Chrysos will issue 18,675,000 common shares at $0.17 per common share for total consideration of $3,174,750.00 for the Merrex Assets and will fund the recommended $413,600.00 Phase 1 drill program for the Jubilee Claims.

Chrysos has concluded a purchase agreement with Société Touba Mining SARL ("Touba"). In accordance with that agreement, Chrysos will acquire all rights, title and interests held by Touba in the Niaouleni Permits, which consist of two contiguous exploration permits in Mali, West Africa, in exchange for the issuance of common shares of Chrysos, the number of which will be calculated as that number of common shares equal to 15% of the common shares of Chrysos issued and outstanding after completion of the concurrent financing and the Qualifying Transaction (which will be in the range from 6,567,943 common shares in the case of a minimum financing and 7,606,005 common shares in the case of a maximum financing), the payment of $150,000, a 2% Net Smelter Return Royalty and a 5% Net Profit Royalty from the Niaouleni Permits. Chrysos will also pay a total of $250,000 to acquire prior exploration data and reports, clear title encumbrances and reimburse costs of ongoing exploration.

Pursuant to TSX Listings Policy 2.4, the arm's length purchase of the Jubiliee Claims will be Chrysos's qualifying transaction (the "Qualifying Transaction").

On November 13, 2009, Chrysos entered into an agreement with Citadel Securities Inc. to act as agent for the private placement financing. The financing will be a brokered private placement of units priced at $0.17 and flow-through common shares priced at $0.19 for a minimum of $2,100,000 and a maximum of $3,100,000, with up to $500,000 being sold as flow-through common shares.
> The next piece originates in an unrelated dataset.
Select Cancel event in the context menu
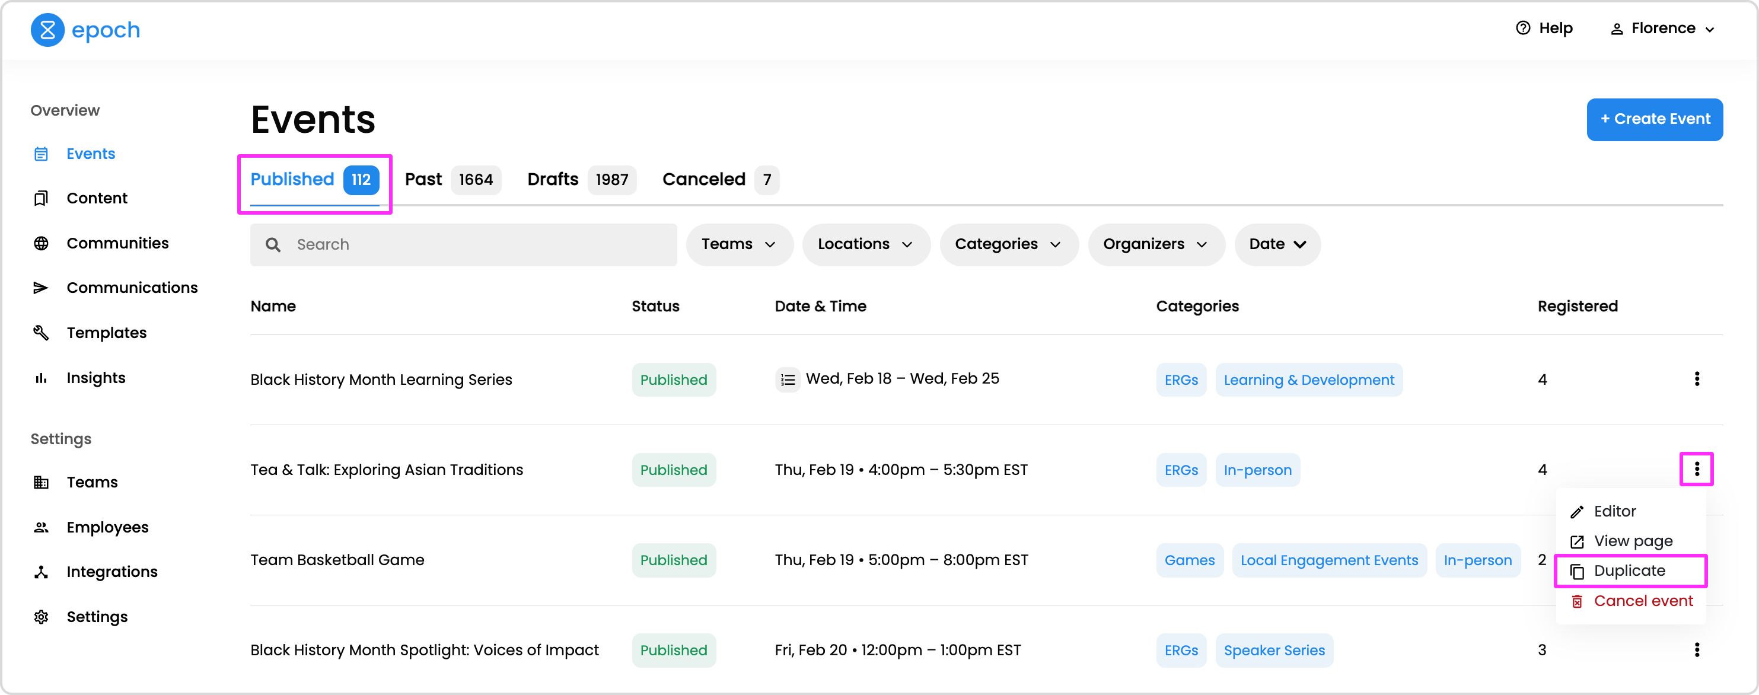[x=1642, y=601]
Each unit will be comprised of one Chrysos common share and one-half of one common share purchase warrant. Each whole warrant will entitle the holder to acquire a Chrysos common share at a price of $0.25 per common share for a period of 24 months. The flow-through common shares will not carry a share purchase warrant but will entitle the holder to certain Income Tax Act benefits. The current officers and directors of Chrysos may subscribe under the financing.

If the maximum amount of flow-through shares are subscribed for the minimum and maximum financing would be:

                       Minimum $2,100,000             Maximum $3,100,000
                          Financing                         Financing
     @ $0.19   2,631,579 shares    $500,000   2,631,579 shares    $500,000
    Units @
     $0.17        9,411,765 shares  $1,600,000  15,294,118 shares  $2,600,000
    Totals       12,043,344 shares  $2,100,000  17,925,697 shares  $3,100,000

This press release was prepared under the supervision of Peter C. Webster, P. Geo., President Mercator Geological Services who is a Qualified Person as defined under National Instrument 43-101. Peter C. Webster has reviewed the scientific and technical information in this press release.
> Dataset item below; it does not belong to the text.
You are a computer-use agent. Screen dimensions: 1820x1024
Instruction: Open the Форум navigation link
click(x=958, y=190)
Completion of the Qualifying Transaction is subject to a number of conditions, including but not limited to, further due diligence, and Exchange acceptance. There can be no assurance that the transaction will be completed as proposed or at all.
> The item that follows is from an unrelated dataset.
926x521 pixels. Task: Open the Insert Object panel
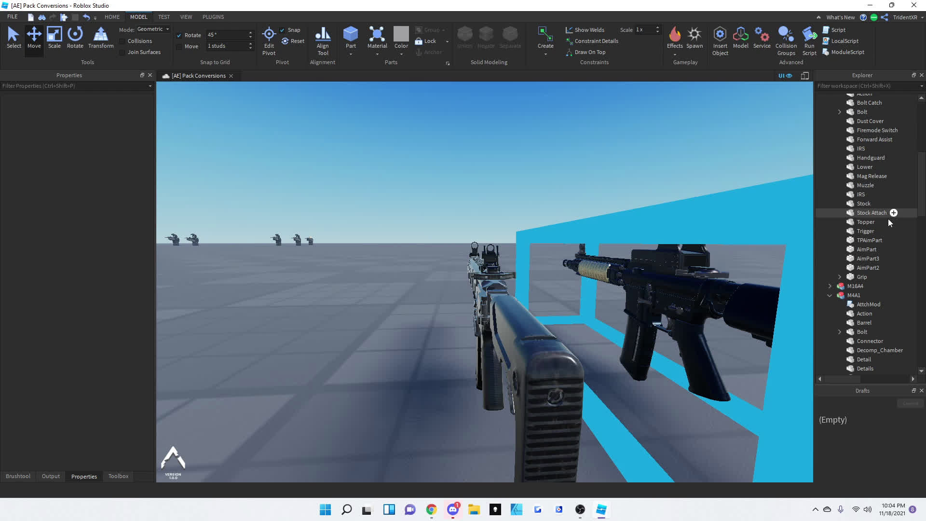coord(720,41)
Investor are cautioned that, except as disclosed in the filing statement to be prepared in connection with the Qualifying Transaction, any information released or received with respect to the Qualifying Transaction may not be accurate or complete and should not be relied upon. Trading in the securities of Chrysos should be considered highly speculative.

The TSX Venture Exchange Inc. has in no way passed upon the merits of the proposed transaction and has neither approved nor disapproved the contents of this press release. The TSX Venture Exchange does not accept responsibility for the adequacy or accuracy of this press release.